魔族と人族の価値観の違い、そのギャップにとにかく驚いている。
「若いねえ、どこから来たんだい?」
「えっと、西の方から、ですね」
「西の方かい、あっちの方から来るのは珍しいから、嬉しいよ。西と言えば魔法が盛んだろう?うちの子供が魔法を勉強したいらしくてね、教えてくれないかい?」
「いいですよ」
「本当かい?ありがとねぇ」
(何だ、この人たち!私は新参者の若輩者で、しかも魔女だぞ!?)
「そうだ、これは先払いでね」
女の人からお金を渡されたリスティアは、狼狽えて咄嗟にお金を返してしまう。
「別にお金なんて頂かなくても、魔法くらい簡単に教えられますし」
「そういうことじゃないんだよ。何かを受けたら何かを返す、それが人と人が尊厳を守るということ何だよ」
(…温かいな)
「嬢ちゃん!魔女なんだって?」
「ええ、最近村へ越してきました」
「凄いじゃねえの!すまないが最近雨が降らなくてよ、水を畑に降らせてくんねえか?」
「構いませんよ」
リスティアは畑に雨を降らせた。みるみるうちに土が浸されていき、満遍なく湿っていく。
農家の男は感嘆の声をもらしながら喜んでいた。
「ありがとな嬢ちゃん!これ、お礼に畑で取れる野菜だ」
「ありがとうございます、えっと…こんなに?」
「なんだい、遠慮すんなって。あ、あれか!若い子は果物の方が好きかい?」
どこからともなくりんごが入った箱を取り出すと、リスティアの腕の上にのせていく。
「い、いえ!流石に貰いすぎです!」
リスティアはたじろいだ声を出すと、箱を地面に置いた。
そして、近くの岩に目配せをすると、邪魔にならなそうな場所を確認する。
「えっと、頂いたものは貰います。ですけど、お礼をしたいので、ここ自由に使ってもいいですか?」
「いいってことよ!だが別にお礼なんて大丈夫だぞ?」
「いえ、こんなに頂いて何もしないのは、私の心が許せません」
(借りを作るのは嫌だ)
リスティアは魔法を使っても岩を丁度良く形作ると、地面に穴をあける。
形作った岩を井戸の形にすると、地下には無限に湧く水源を作り、水量を調整する。
「魔法で井戸を作りました。
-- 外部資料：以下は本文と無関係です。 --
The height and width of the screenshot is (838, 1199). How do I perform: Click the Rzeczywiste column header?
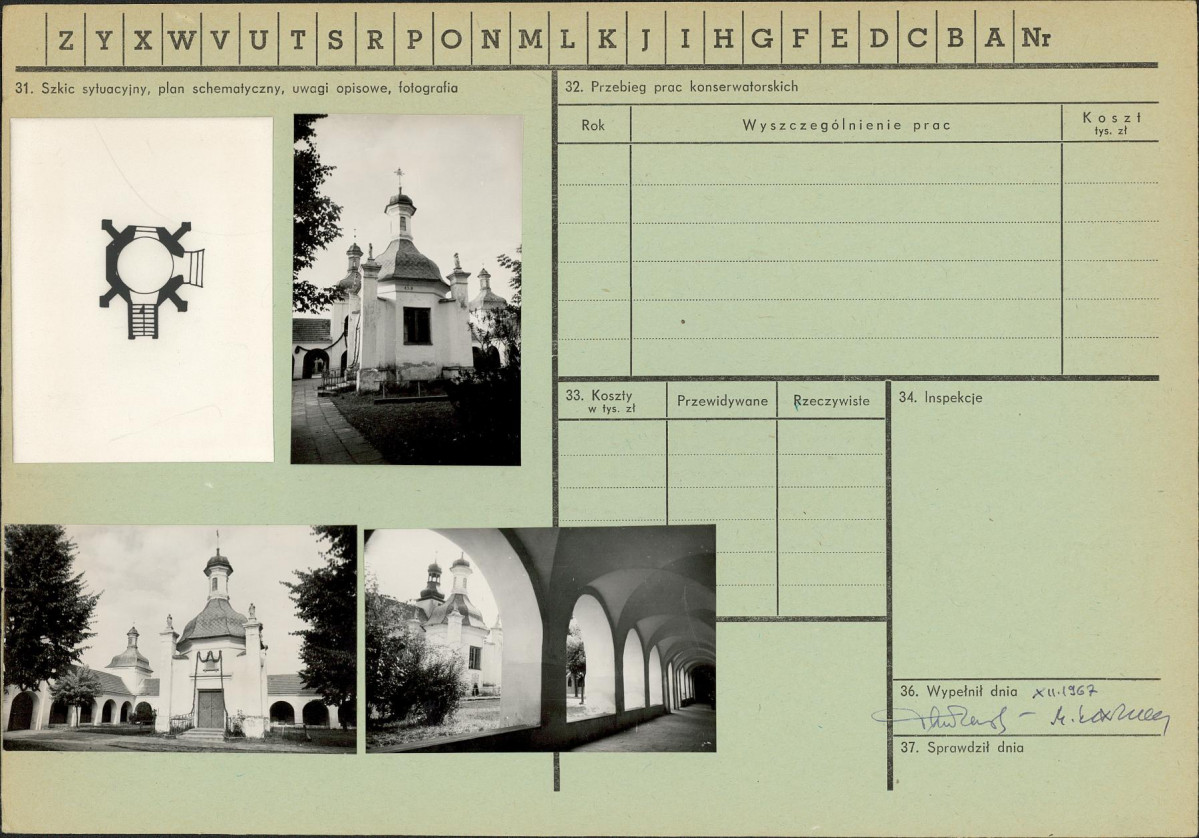point(831,401)
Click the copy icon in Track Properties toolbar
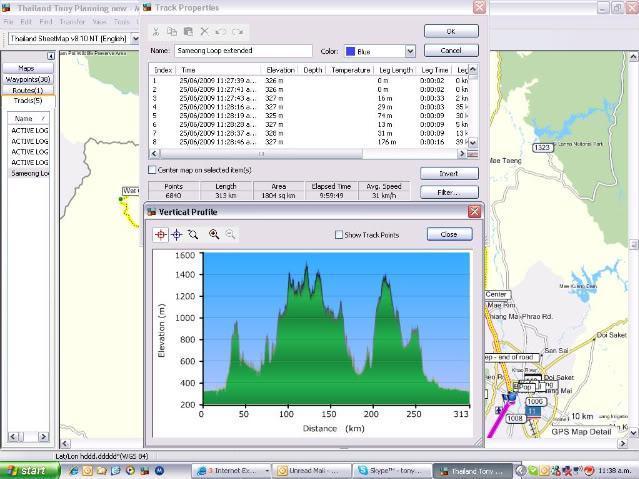 (172, 32)
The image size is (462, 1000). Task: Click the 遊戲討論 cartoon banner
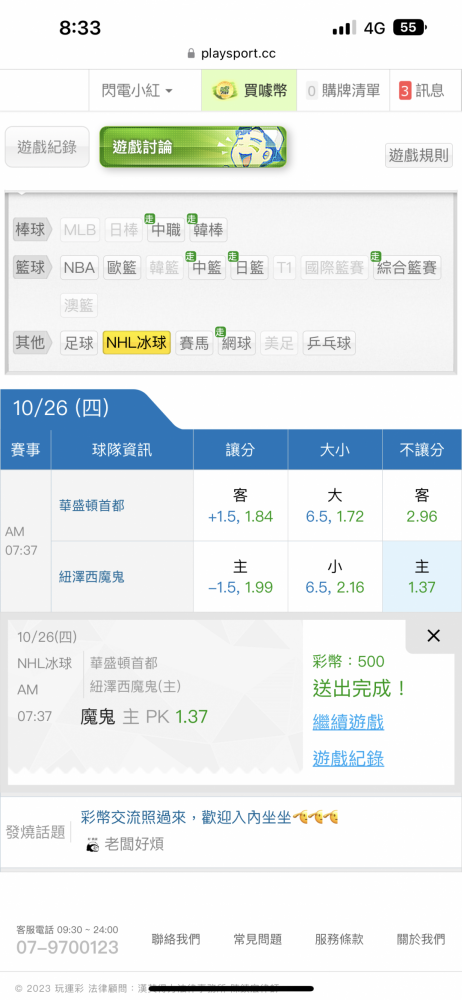193,147
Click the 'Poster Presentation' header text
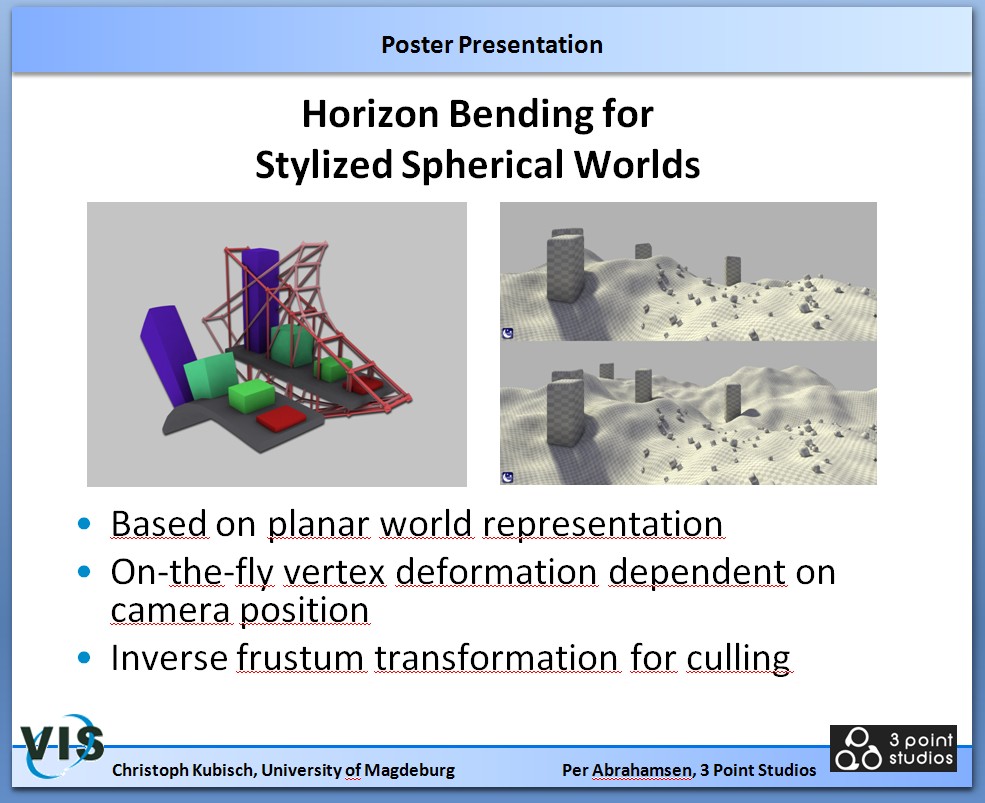 (491, 45)
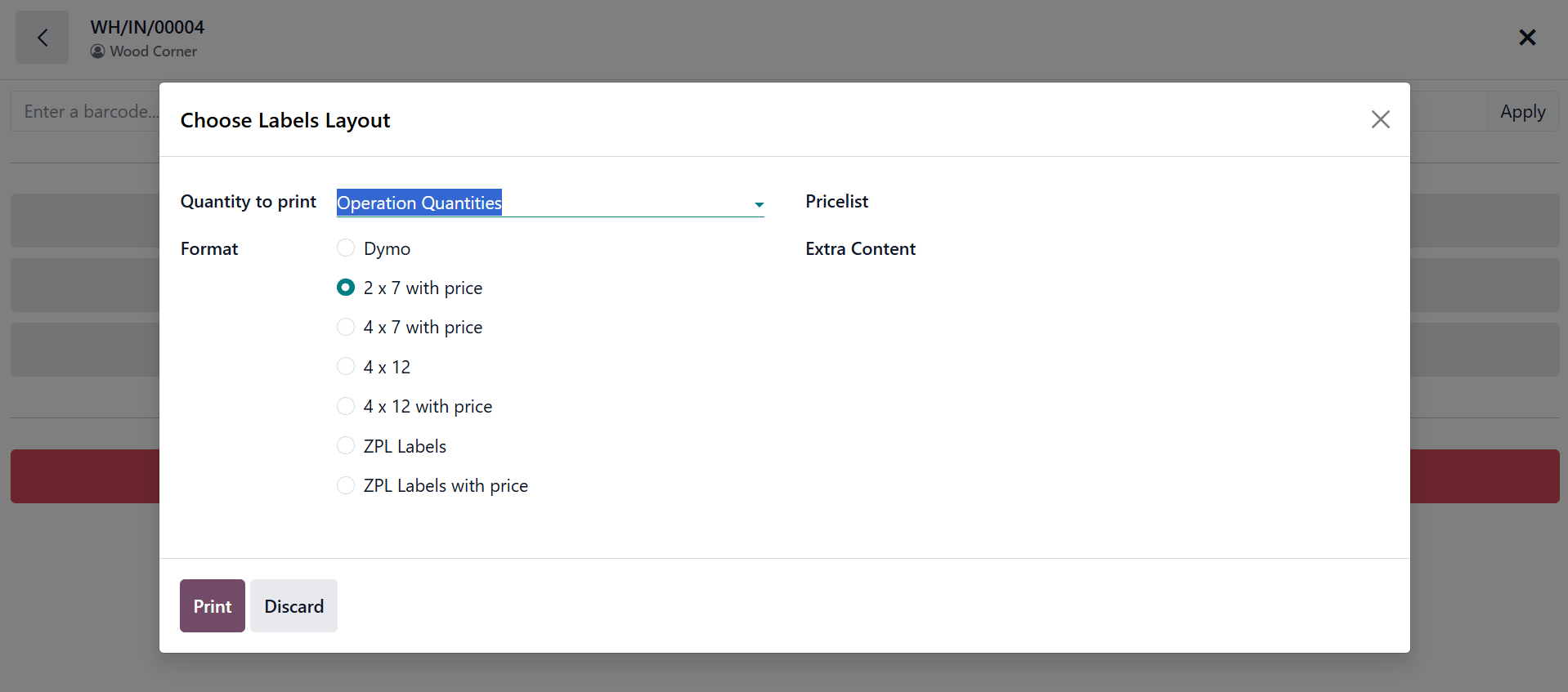
Task: Open the Quantity to print dropdown arrow
Action: (x=759, y=204)
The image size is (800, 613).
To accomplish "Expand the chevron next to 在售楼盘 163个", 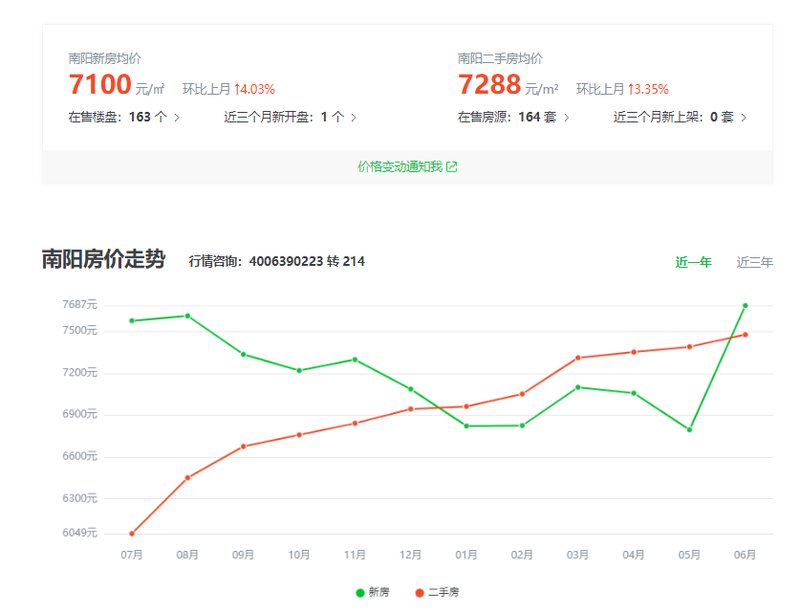I will 177,117.
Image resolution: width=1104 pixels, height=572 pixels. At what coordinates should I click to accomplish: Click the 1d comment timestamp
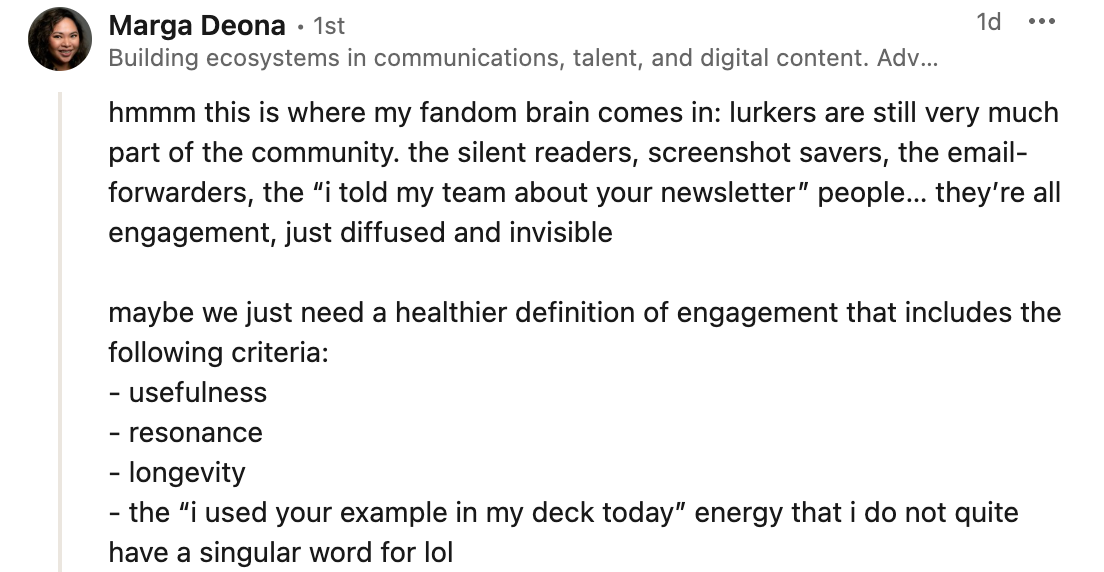click(988, 23)
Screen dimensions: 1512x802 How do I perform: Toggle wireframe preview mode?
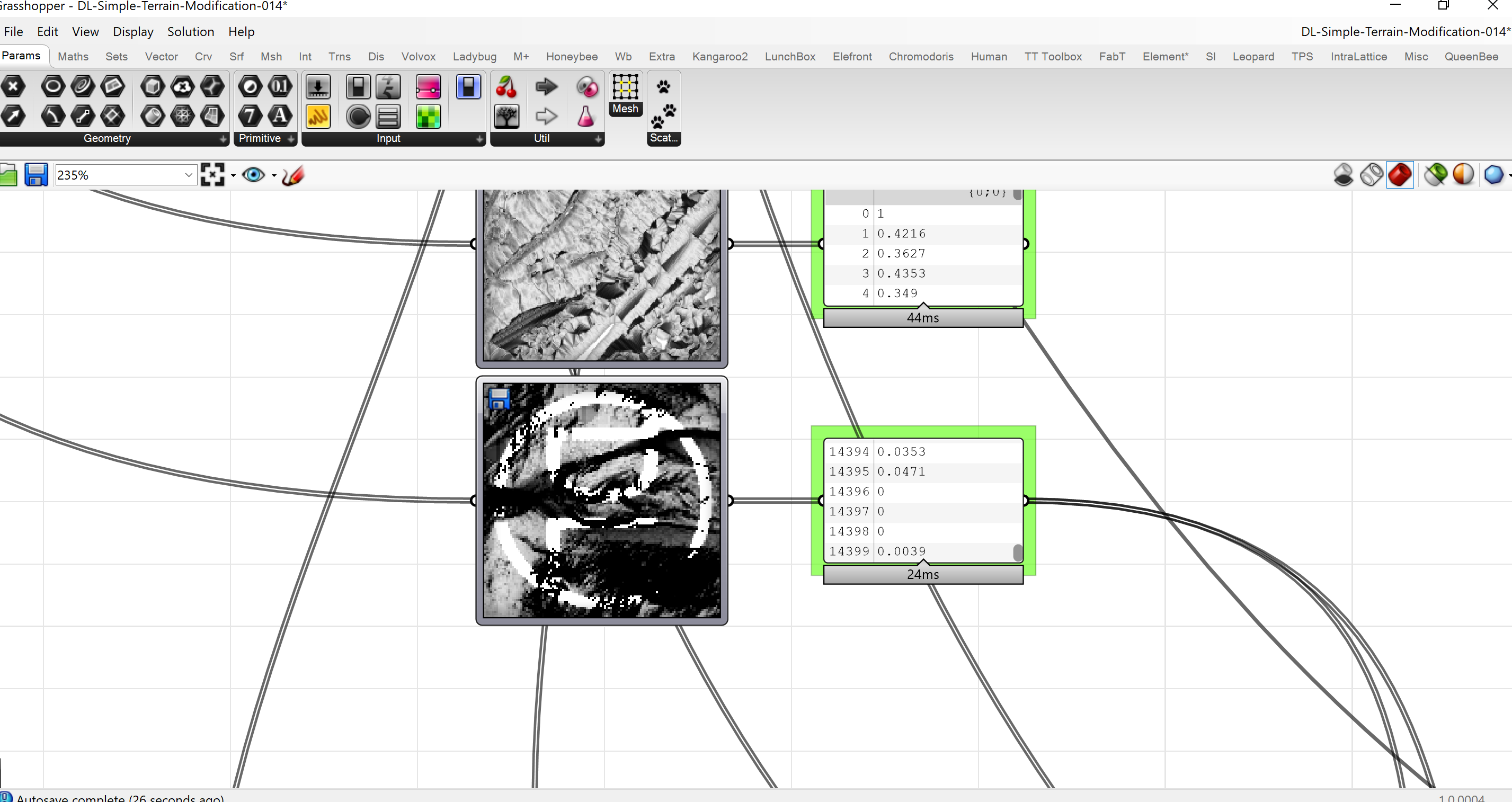coord(1372,175)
作物にも影響を与えない水ですし、無限に使えるので、足しになるといいです」
「じょ、嬢ちゃんこれ!?ありがとう!!もっと、持ってけ!」
結果的にさらに一箱ずつ上乗せされるのだが、もはや断れる状況にはなかった。
村の人々に支えられ、人族の魅力、社会を見たリスティアの心には変化が起きていた。
それはまだ顕著ではない、ごく僅かな変化。
だがそれはいつか彼女に明確な転機を起こすのは間違いなかった。
■ ■ ■
ヘルトをあやし終えて、ようやく寝たのを確認したリスティアは、一息をついていた。
真夜中で泣き喚くヘルトの世話には苦労する。
「その時に思い浮かぶのが、彼らの顔だとはな」
勿論、ザークなどの魔族の姿も思い浮かぶが、今思い浮かんでいたのは、村の人々の姿。
彼らの言葉が、彼らとの生活が今リスティアの記憶に色濃く刻まれていた。
(私が人族の赤子を育てる事を真面目にやるとは)
きっと彼らとの生活がなければ、ここまでしっかり赤ん坊に向き合える気がしなかった。
リスティアは真夜中に小屋を出ると、夜道を歩いていく。
夜風が体を冷やし、小さく縮こまる。
暗闇の空に浮かぶ星々の輝きが、道を示してくれた。
そうしてついた先は、村の跡地。
魔物に襲われ見る影もないそこで、リスティアは全員の墓の前に座り込む。
「一ヶ月と言う短い期間であったが、私はそなたらの事を忘れない」
目を瞑り、両手を合わせる。
悲しみにくれながらも、静かに祈りを捧げた。
「ありがとう」
穏やかな表情で墓に向けて告げると、リスティアは小屋へと急ぎ戻るのだった。